• [Esercizi da svolgere]:
(a) Trascrivi, per favore, il passo del testo sull'escursione che inizia con le parole "All'uscita del bosco, dieci" e si chiude dopo le parole "di strutture militari.".
(b) Aggiorna le righe del dataset dalla riga che contiene "Click the filter settings icon beside search" fino a quella che contiene "will (192, 419).", estremi compresi. Sostituisci "gray" con "silver", lascia invariato tutto il resto e riporta soltanto queste righe.

───── Blocco di testo ─────

Indugio volentieri nei dintorni del maniero; la giornata soleggiata e i colori autunnali sono un mix perfetto. Con l'immaginazione vedo le opposte fazioni che si affrontano nella piana tra Trieste e Muggia o sotto le mura del castello.
Arrivato a questa splendida meta, decido di proseguire alla volta del Monte Carso. Alle spalle del castello c'è un basso terrapieno dietro il quale un comodo sentiero si infila nel bosco in direzione nord; questo sentiero si sviluppa lungo il ciglione carsico con numerosi scorci sul paesaggio sottostante. Nei pressi di uno di questi belvedere noto una solitaria garitta militare abbandonata, uno dei tanti segni della trascorsa guerra fredda che in gran parte si è sviluppata su questa linea di confine. 
All'uscita del bosco, dieci minuti di cammino dal castello, incrocio una carrareccia che prendo verso sinistra. La strada procede molto piacevolmente per prati intervallati da cespugli di sommacco che in questa stagione si accendono dei colori del fuoco. 
Al primo incrocio piego a sinistra con il sentiero che procede in leggera discesa entrando nuovamente nel bosco. Al successivo incrocio siamo nuovamente sull'orlo del ciglione e prendo la direzione di destra. Il sentiero procede in leggera salita con i consueti bei panorami sulla sinistra. Procedo sempre dritto, ignorando una strada che proviene da destra e in breve accedo ad una radura che anticipa la vetta del Monte Carso. 
Da qui si lanciano i deltaplanisti.
La salita alla cima del Monte Carso è molto facile e breve; sulla sua vetta boscata (457 m.) è possibile osservare numerosi resti di strutture militari. 
Senza calcolare le soste al castello e ai vari belvedere, l'escursione fino a questo punto è durata un'ora e mezza.

───── Materiale estratto ─────

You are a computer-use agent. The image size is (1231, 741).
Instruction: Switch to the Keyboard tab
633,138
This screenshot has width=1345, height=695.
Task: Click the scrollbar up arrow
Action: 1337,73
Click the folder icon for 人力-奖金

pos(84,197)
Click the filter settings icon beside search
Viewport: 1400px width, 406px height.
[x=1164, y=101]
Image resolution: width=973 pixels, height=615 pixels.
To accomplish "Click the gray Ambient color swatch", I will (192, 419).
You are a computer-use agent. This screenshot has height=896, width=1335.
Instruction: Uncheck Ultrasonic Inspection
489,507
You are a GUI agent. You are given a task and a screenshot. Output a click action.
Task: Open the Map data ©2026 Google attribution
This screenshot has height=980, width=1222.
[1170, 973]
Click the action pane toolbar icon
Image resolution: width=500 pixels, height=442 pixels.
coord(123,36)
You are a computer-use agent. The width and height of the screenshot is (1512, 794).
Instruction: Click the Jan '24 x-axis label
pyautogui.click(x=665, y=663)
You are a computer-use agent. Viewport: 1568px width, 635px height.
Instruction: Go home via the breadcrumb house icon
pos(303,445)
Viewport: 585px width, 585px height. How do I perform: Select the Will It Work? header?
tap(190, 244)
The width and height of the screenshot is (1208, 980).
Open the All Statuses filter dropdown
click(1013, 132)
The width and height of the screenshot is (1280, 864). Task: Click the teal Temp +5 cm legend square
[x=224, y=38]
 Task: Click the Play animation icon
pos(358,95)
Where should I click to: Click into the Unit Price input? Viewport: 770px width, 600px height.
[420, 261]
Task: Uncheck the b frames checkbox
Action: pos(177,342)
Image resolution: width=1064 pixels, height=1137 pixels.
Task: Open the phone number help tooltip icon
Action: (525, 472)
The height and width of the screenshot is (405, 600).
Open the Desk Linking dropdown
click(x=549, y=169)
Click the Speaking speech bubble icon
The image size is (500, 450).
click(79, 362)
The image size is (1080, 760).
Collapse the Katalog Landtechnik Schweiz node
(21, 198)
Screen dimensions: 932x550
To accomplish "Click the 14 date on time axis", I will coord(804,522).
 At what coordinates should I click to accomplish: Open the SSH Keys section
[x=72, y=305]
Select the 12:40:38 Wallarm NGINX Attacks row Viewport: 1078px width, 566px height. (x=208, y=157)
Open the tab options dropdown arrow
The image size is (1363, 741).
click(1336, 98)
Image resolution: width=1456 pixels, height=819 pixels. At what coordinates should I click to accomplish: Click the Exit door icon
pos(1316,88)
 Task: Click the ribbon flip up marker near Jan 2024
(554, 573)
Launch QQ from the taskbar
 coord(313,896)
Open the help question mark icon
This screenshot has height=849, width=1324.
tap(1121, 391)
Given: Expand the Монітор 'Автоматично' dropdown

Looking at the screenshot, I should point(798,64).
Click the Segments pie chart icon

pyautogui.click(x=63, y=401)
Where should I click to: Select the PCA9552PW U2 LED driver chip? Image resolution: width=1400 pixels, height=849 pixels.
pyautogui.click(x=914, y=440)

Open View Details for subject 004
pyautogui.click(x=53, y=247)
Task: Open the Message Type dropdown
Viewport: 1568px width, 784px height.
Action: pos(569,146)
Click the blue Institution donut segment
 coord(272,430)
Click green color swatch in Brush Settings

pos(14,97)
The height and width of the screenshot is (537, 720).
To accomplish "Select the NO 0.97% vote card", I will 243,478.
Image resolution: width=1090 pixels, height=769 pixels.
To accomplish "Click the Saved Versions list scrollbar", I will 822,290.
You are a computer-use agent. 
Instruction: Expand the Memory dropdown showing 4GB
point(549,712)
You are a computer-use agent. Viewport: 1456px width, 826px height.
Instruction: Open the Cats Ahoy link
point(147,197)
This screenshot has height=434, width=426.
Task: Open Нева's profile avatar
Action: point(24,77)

─────

• [Le risposte]:
(a)
All'uscita del bosco, dieci minuti di cammino dal castello, incrocio una carrareccia che prendo verso sinistra. La strada procede molto piacevolmente per prati intervallati da cespugli di sommacco che in questa stagione si accendono dei colori del fuoco. 
Al primo incrocio piego a sinistra con il sentiero che procede in leggera discesa entrando nuovamente nel bosco. Al successivo incrocio siamo nuovamente sull'orlo del ciglione e prendo la direzione di destra. Il sentiero procede in leggera salita con i consueti bei panorami sulla sinistra. Procedo sempre dritto, ignorando una strada che proviene da destra e in breve accedo ad una radura che anticipa la vetta del Monte Carso. 
Da qui si lanciano i deltaplanisti.
La salita alla cima del Monte Carso è molto facile e breve; sulla sua vetta boscata (457 m.) è possibile osservare numerosi resti di strutture militari.

(b)
Click the filter settings icon beside search
Viewport: 1400px width, 406px height.
[x=1164, y=101]
Image resolution: width=973 pixels, height=615 pixels.
To accomplish "Click the silver Ambient color swatch", I will (192, 419).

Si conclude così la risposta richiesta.